Middle East and North Africa. In some respects, the challenges for this region are similar to those of Latin America, but there is the added dimension of a difficult transition from state-led growth, and risks related to the regional security situation. With low growth, inequality would rise, resulting in low investment, capital flight, and increased international marginalization. Such an outcome would protect the labor elite to some extent, but with rising unemployment among the educated. It may be possible, however, to engineer a growth path with sharply falling inequalities, if privatization and trade reforms are successful. The challenge is to initiate a strong export push, initially in low-skill products, but with rapid upgrading so as to overtake the low-wage producers before the Uruguay Round agreements apply in full force. The possibilities of a closer association with Europe and of a peaceful resolution of old regional conflicts offer a window of opportunity.

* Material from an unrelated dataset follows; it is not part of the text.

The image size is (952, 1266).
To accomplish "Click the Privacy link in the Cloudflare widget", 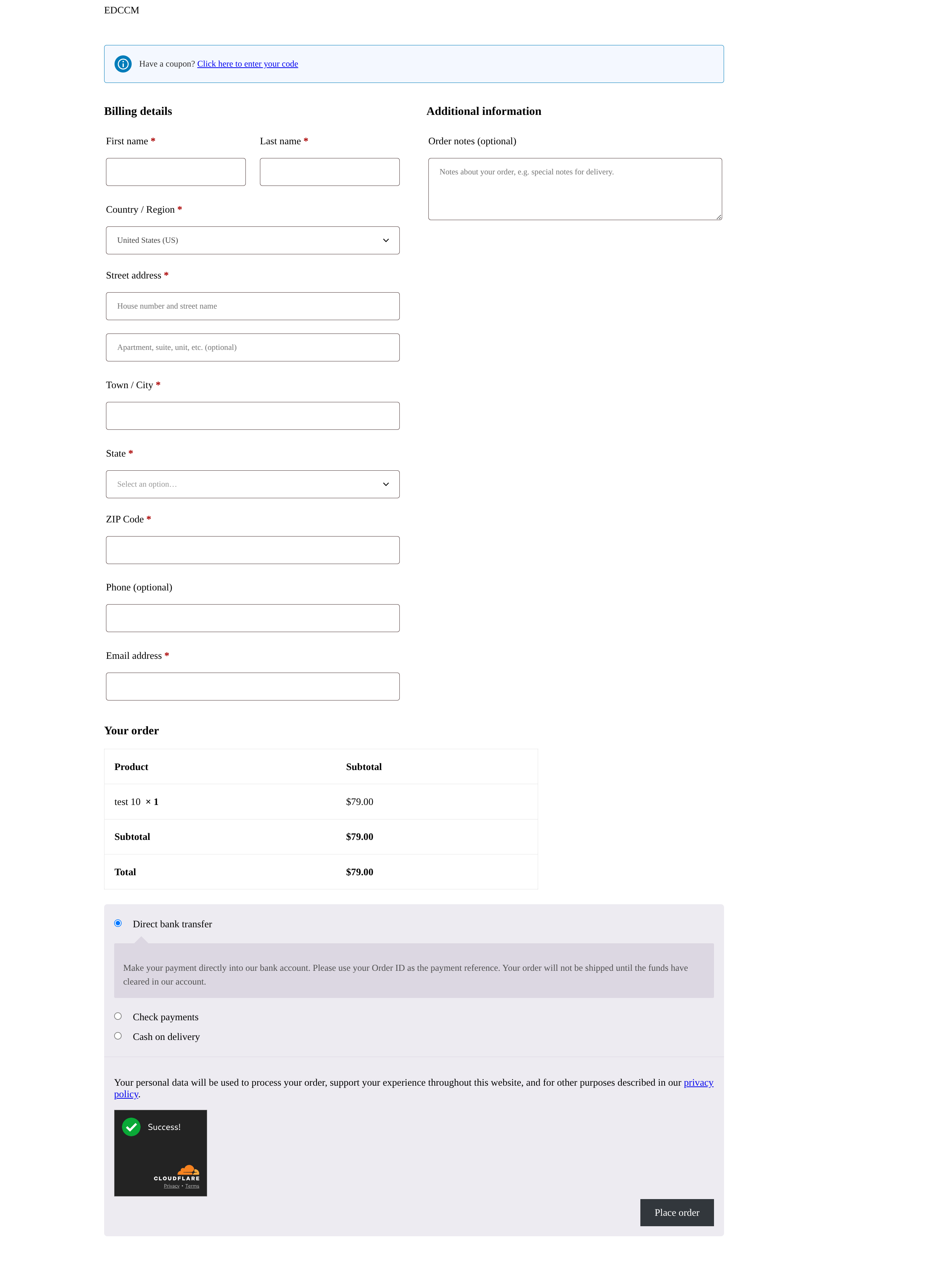I will coord(171,1186).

South Asia and China. At present, the countries of this region are weakly integrated into international trade. Their increased involvement will send ripple effects throughout the world in the form of higher demand, but also increased competitive pressures on unskilled workers everywhere. There are risks related to the need to liberalize agriculture (which will hurt farmers), the possibility of large terms of trade losses in low-skill industries (hurting poor urban workers), and in China, of reforms leading to wage decompression. While these factors would result in increased inequality, there are also forces working in the opposite direction. Opportunities for balanced growth would be enhanced if the rises in food prices following the Uruguay Round are passed on to farmers, state industries are privatized, and the bias in the trade regime against rural areas is corrected. The speed of expansion of low-skill exports, an important determinant of the rate at which poverty in these countries can fall, is intrinsically related to how fast the more advanced economies upgrade their production structures and stop producing labor-intensive goods.

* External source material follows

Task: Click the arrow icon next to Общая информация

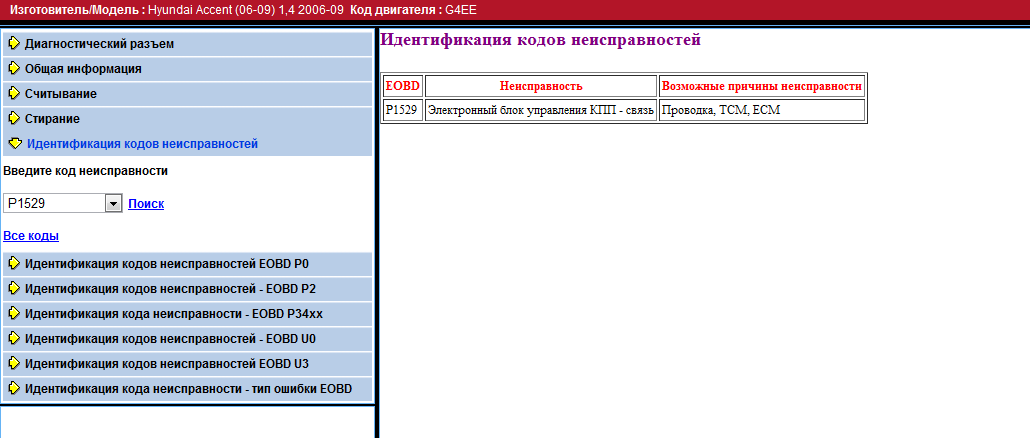Action: pyautogui.click(x=14, y=69)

Sub-Saharan Africa. Africa’s plight remains the most serious challenge for the emerging new world order. A continuation of past trends—economic stagnation, self-reinforcing systemic risks, and low investment—would speed up the marginalization of the continent. If policies—domestic and international—manage to attract larger investments and increase labor productivity, growth is likely to be labor intensive and equalizing, especially if based on exports, with Africa regaining its advantages in commodities.

Conclusion

International inequality will change only slowly under any realistic scenario. But the scenario of convergence and inclusion could start to reduce the immense differences that now exist. The ratio between the wages of the richest and the poorest groups in the international wage hierarchy—skilled industrial country workers and African farmers—could fall from an estimated 60 to 1 in 1992 to 50 to 1 by 2010 (see chart). But, if policies that favor convergence are not followed, things could actually get worse: under the divergent scenario, the ratio of labor incomes between these two groups could rise to about 70 to 1.